スクリーンショット 2017-12-30 午前10.35.55

Fall is the main film festival season in Japan (see my reports on this year's YIDFF and TIFF editions here, here, and here), but not all festivals are the same. Yamagata, of course, focuses on documentary (though the definition of documentary is flexible enough to allow for a wide variety of films), and the Tokyo Film Festival aims at being the Japanese edition of Cannes.

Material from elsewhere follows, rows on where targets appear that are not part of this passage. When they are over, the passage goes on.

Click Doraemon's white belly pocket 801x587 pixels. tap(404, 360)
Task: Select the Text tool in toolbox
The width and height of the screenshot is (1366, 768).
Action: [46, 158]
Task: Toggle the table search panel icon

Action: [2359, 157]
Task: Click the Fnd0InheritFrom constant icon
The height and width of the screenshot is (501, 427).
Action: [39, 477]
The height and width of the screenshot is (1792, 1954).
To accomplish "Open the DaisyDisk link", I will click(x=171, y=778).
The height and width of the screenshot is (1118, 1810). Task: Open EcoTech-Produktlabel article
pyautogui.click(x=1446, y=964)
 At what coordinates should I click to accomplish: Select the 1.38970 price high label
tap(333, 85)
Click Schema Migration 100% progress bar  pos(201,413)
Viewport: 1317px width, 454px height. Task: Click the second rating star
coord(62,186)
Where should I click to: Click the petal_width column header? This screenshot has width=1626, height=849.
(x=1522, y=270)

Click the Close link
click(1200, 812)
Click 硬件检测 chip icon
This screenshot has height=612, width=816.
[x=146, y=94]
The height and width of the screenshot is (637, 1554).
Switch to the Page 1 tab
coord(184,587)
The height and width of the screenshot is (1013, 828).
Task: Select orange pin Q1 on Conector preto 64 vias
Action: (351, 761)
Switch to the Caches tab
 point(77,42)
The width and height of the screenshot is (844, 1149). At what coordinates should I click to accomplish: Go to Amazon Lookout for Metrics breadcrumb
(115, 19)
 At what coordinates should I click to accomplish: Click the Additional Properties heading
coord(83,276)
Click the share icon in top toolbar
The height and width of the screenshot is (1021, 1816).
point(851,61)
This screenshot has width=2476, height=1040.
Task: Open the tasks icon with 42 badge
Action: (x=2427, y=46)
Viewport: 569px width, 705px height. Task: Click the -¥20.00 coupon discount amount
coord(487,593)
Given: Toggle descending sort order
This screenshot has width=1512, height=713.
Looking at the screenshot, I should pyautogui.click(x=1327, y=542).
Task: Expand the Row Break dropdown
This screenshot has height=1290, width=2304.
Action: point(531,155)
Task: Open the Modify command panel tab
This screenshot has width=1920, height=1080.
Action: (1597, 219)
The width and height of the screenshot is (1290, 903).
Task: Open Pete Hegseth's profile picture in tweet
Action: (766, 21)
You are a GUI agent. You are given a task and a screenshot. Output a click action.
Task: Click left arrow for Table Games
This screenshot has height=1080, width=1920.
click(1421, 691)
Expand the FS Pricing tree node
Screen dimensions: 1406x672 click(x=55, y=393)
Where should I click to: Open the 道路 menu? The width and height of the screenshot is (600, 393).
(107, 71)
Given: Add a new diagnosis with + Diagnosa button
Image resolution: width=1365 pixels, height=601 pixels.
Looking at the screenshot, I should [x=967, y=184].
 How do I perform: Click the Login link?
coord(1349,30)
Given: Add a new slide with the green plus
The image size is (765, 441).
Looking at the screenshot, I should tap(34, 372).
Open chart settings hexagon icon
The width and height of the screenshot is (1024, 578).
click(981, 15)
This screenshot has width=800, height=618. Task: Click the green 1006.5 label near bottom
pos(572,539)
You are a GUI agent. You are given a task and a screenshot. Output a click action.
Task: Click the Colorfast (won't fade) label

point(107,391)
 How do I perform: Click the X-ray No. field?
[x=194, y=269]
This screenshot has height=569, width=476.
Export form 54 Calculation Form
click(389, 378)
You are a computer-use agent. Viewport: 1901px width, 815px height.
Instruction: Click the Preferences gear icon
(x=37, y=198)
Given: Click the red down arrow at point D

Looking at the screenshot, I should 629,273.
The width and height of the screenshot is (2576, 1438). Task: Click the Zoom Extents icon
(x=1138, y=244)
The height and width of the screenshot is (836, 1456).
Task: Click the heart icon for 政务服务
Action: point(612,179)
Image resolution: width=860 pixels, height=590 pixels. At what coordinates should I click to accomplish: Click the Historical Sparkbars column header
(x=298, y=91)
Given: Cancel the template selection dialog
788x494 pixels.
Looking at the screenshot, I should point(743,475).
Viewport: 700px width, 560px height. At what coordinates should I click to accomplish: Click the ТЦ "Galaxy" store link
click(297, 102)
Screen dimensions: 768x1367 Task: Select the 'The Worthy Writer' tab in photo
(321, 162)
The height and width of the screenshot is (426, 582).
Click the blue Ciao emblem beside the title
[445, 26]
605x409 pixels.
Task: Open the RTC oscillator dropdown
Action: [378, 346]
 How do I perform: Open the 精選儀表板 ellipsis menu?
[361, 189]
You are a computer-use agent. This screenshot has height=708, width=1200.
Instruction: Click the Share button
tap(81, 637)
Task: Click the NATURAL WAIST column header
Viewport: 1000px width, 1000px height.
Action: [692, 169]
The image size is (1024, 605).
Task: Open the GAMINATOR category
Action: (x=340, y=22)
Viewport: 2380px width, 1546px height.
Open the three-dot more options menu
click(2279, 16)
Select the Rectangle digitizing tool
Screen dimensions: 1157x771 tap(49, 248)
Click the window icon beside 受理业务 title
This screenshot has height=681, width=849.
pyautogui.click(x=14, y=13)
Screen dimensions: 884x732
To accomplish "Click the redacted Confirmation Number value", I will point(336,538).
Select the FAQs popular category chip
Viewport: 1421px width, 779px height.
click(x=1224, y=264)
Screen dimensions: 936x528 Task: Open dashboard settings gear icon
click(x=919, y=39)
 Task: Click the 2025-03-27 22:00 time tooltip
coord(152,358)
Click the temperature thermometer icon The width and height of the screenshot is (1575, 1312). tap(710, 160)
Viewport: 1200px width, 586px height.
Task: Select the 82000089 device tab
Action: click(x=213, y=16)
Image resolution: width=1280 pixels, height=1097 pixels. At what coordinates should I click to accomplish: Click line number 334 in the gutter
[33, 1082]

TIFF doesn’t succeed at that, which is why festivals such as Tokyo Filmex have stepped in to fill some of the gaps. Filmex is much smaller in comparison to TIFF, but it purposely avoids the big commercial films that TIFF is happy to show, concentrating instead on mostly independent films. Asia is largely the focus, and only a choice few Japanese films get shown. One exception has been the retrospective section. If the Tokyo Film Festival has largely abandoned the role a major festival has in celebrating the history of cinema, by eliminating or stripping down its retrospective sidebar, Filmex took it over and did wonderful series on lesser known masters such as Uchida Tomu, Okamoto Kihachi, and Kawashima Yuzo (I penned a piece on Kawashima for their catalog). In recent years, it has even started Tokyo Talents, which aims to help young Asian filmmakers develop their projects; the International Critics Forum, a workshop for budding film critics; as well as seminars in translation and other aspects of film. 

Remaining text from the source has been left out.